Start of Dataset
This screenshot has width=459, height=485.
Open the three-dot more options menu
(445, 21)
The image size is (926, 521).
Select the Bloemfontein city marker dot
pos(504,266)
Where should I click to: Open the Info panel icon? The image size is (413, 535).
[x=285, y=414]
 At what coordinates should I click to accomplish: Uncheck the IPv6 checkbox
End of Dataset
Start of Dataset
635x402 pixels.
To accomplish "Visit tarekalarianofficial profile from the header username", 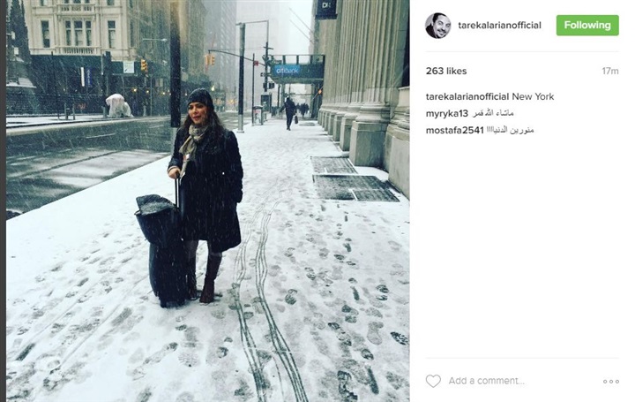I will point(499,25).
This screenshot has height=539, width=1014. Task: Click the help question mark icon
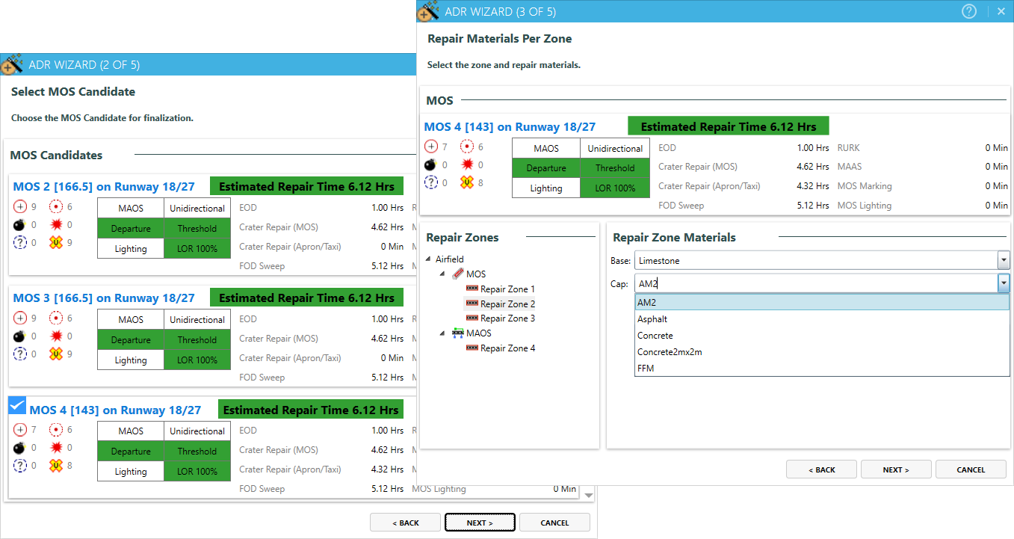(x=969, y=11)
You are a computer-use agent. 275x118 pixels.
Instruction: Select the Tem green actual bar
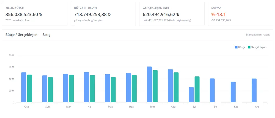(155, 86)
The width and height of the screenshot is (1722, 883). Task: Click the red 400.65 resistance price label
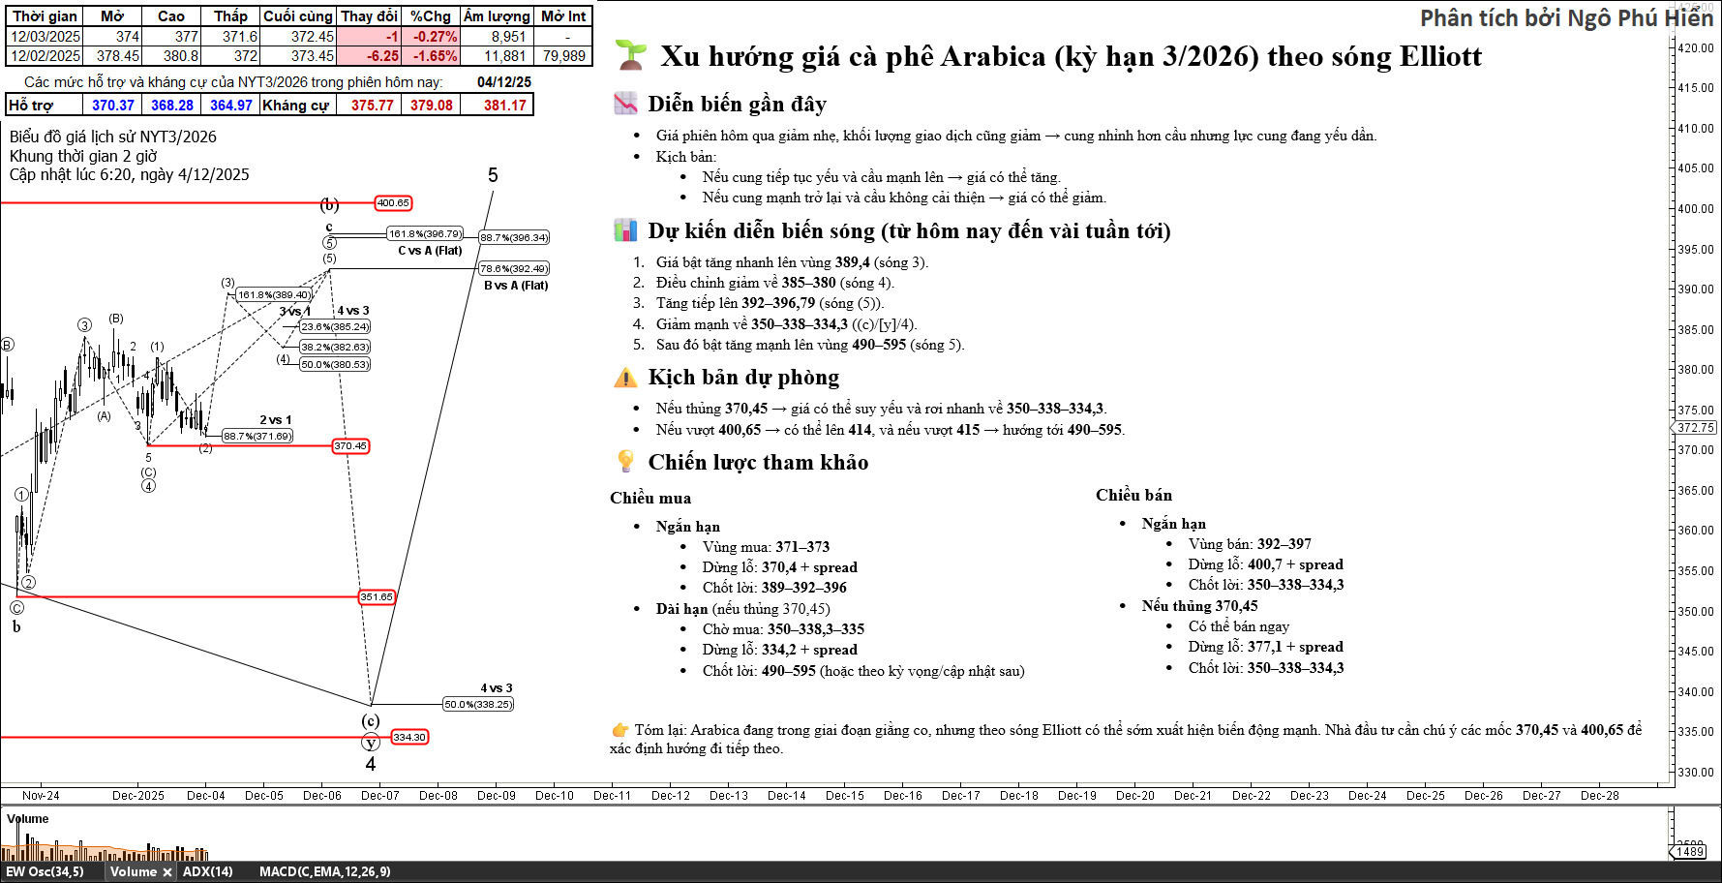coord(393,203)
End of Dataset
Start of Dataset
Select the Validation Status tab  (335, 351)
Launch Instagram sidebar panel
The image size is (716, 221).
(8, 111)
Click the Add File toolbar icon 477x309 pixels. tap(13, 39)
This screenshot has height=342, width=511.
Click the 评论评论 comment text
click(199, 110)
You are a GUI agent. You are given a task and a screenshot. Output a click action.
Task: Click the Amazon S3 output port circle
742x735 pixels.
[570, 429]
End of Dataset
> Task objective: In the records above, collect each line with "agent".

> Result of the task:
You are a computer-use agent. 275x118 pixels.
You are a GUI agent. You are given a task and a screenshot. Output a click action.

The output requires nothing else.